The new program's perks will include faster shipping, with deliveries for members of 160,000 items arriving as fast as the same day at no additional cost. Orders must be at least $35, the same minimum as with Delivery Unlimited. Nonmembers currently get free two-day deliveries for millions of items on orders of $35 or more. Free next-day delivery for nonmembers is also available but only in specific zip codes.

In-store shoppers will have access to a "Scan & Go" feature that lets them scan items with their phones and pay for them using Walmart Pay, allowing them to avoid the checkout line. Walmart was testing out a similar cashierless technology in a Sam's Club store since 2018. These kinds of contactless payments are especially useful during the pandemic to help customers avoid touching payment terminals and other shared surfaces.

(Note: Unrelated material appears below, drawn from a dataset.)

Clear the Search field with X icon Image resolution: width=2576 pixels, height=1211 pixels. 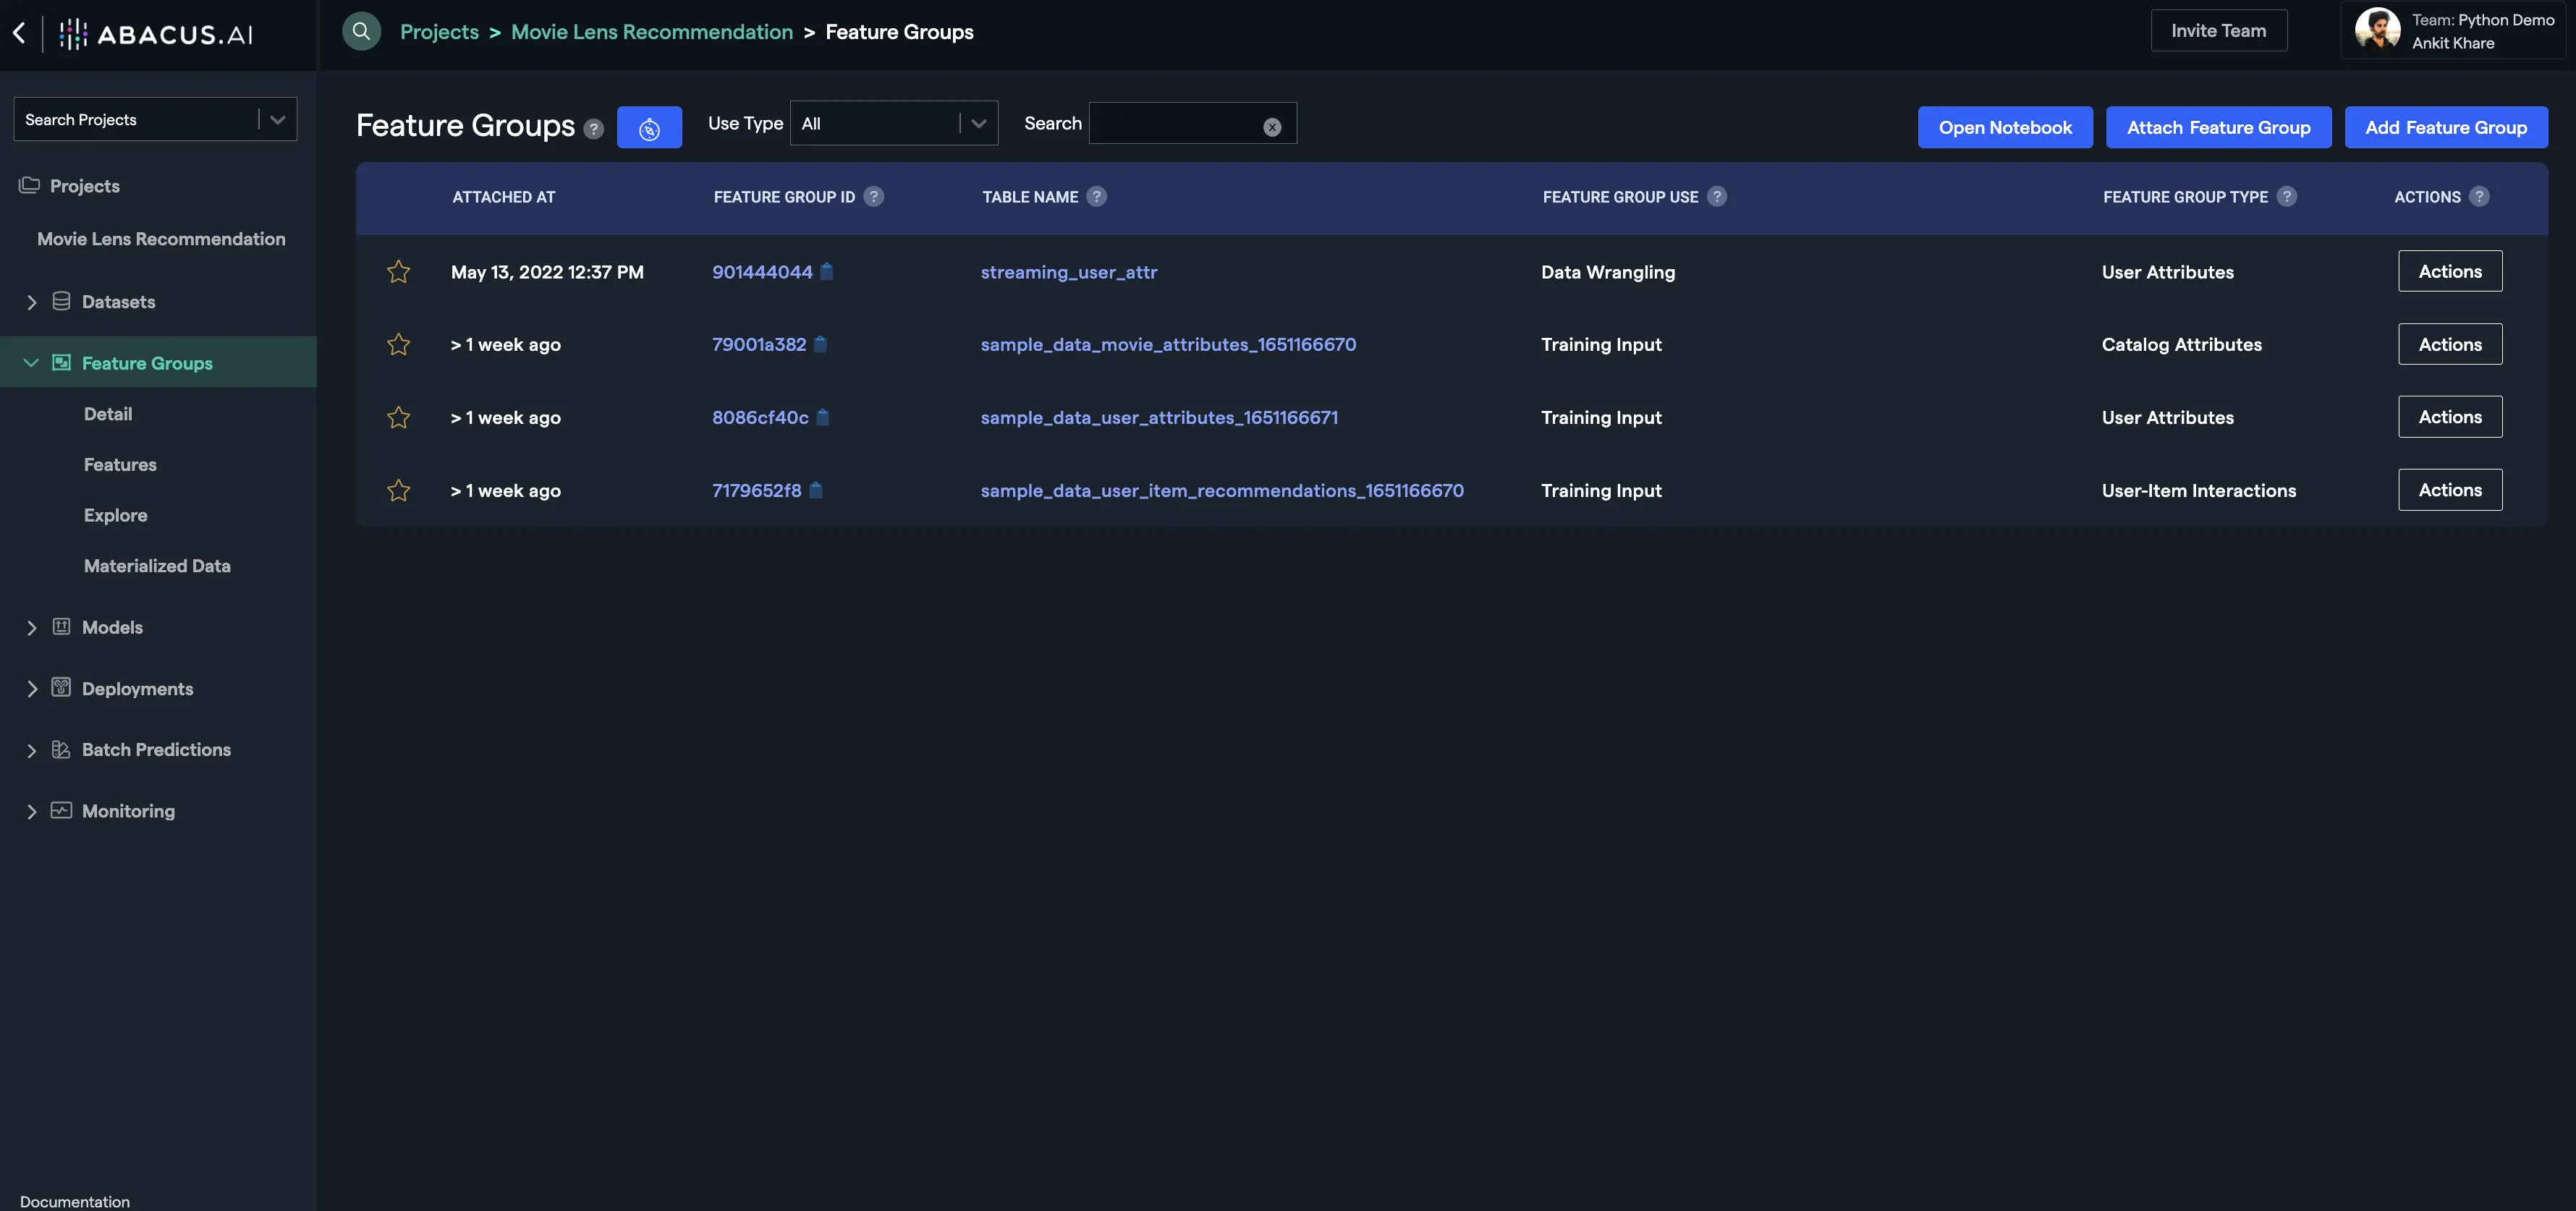click(x=1271, y=127)
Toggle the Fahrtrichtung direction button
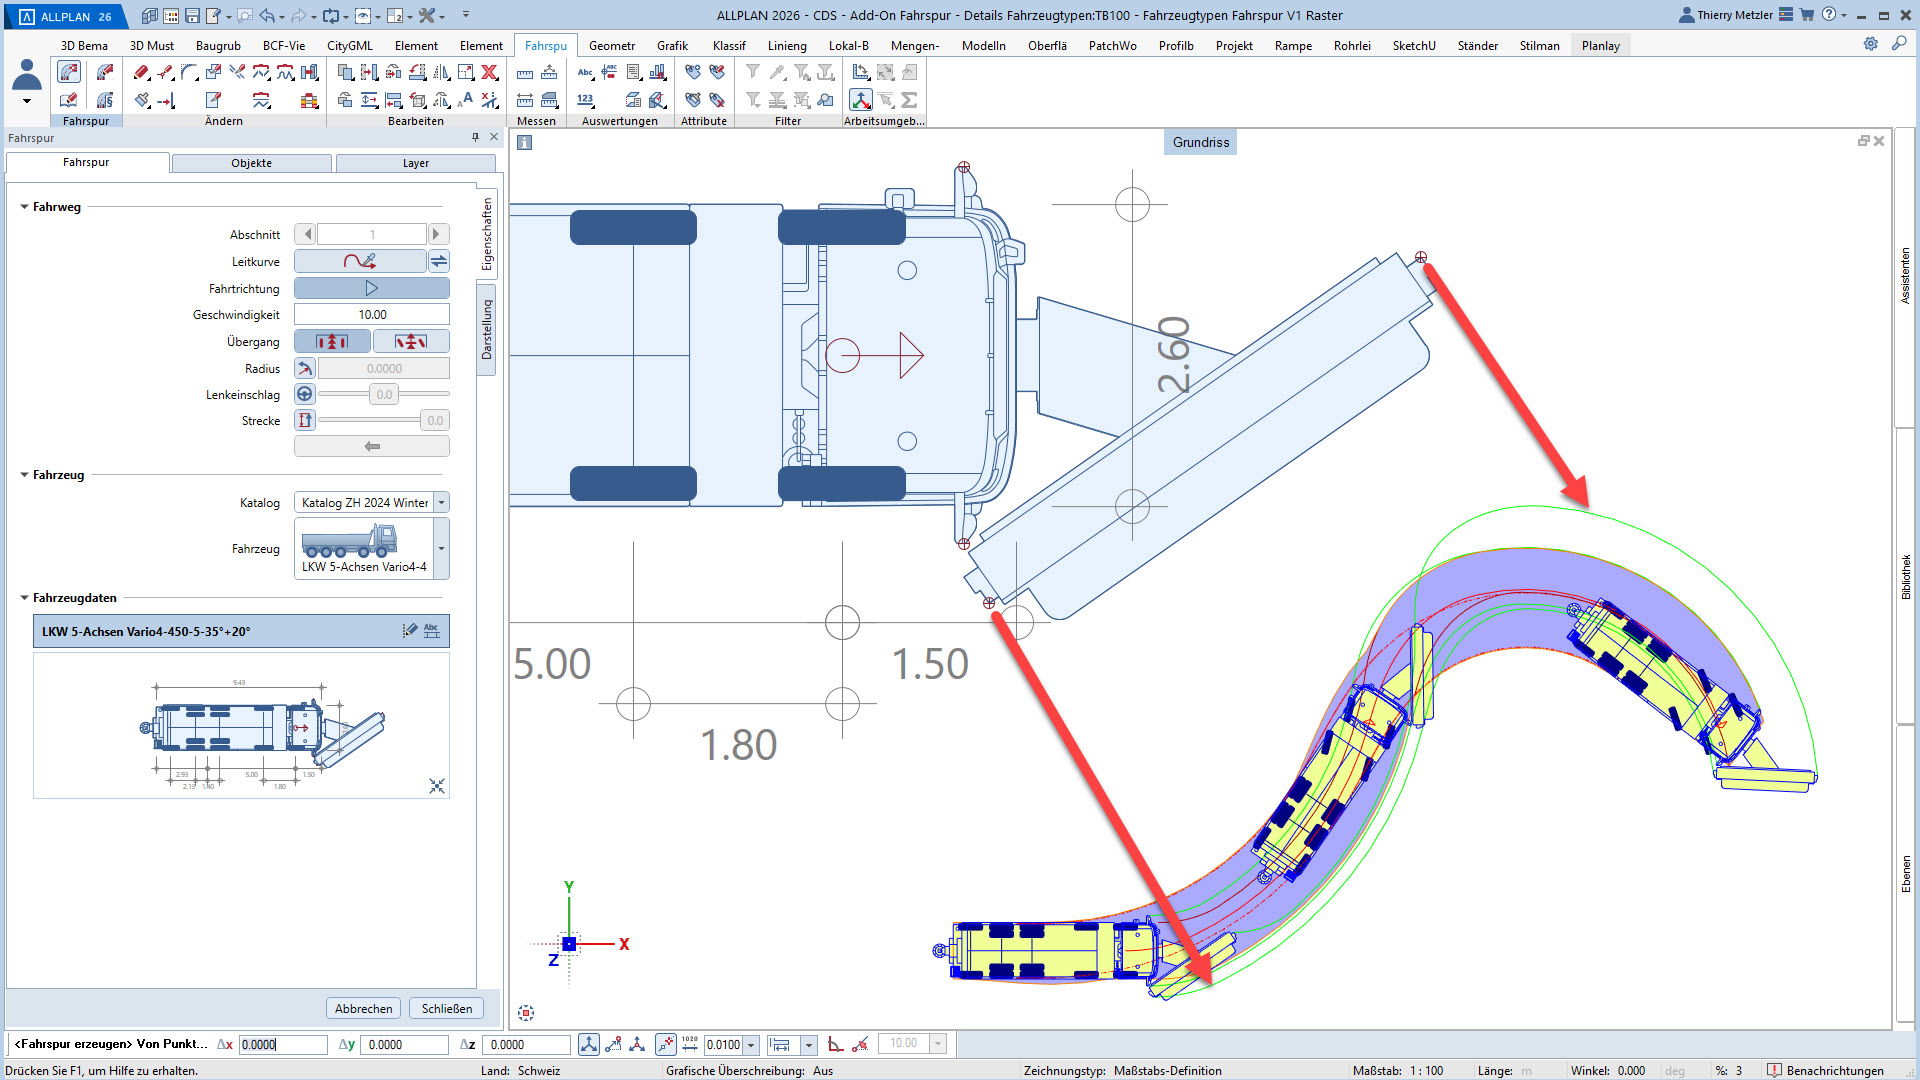This screenshot has width=1920, height=1080. (371, 288)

Added to that, Walmart is offering a fuel discount of up to 5 cents a gallon at about 2,000 Walmart, Murphy USA and Murphy Express locations. Sam's Club stations will be added to that list soon.

"My sense is they are going to do a bit more to entice people into this, because as it stands it's not a bad program but it's not a great program," Neil Saunders, an analyst at research firm GlobalData, said Tuesday. "When you look at Amazon Prime, it's just light-years ahead."

He added that Walmart will face an uphill battle against "subscription fatigue," as shoppers have already budgeted for Prime, Costco, Spotify, Netflix and plenty of other services.

To that point, Whiteside said more benefits will be coming to Walmart Plus, though she avoided offering any specifics. She added that the program was designed specifically for the US market, and declined to say if there are any plans to expand it internationally.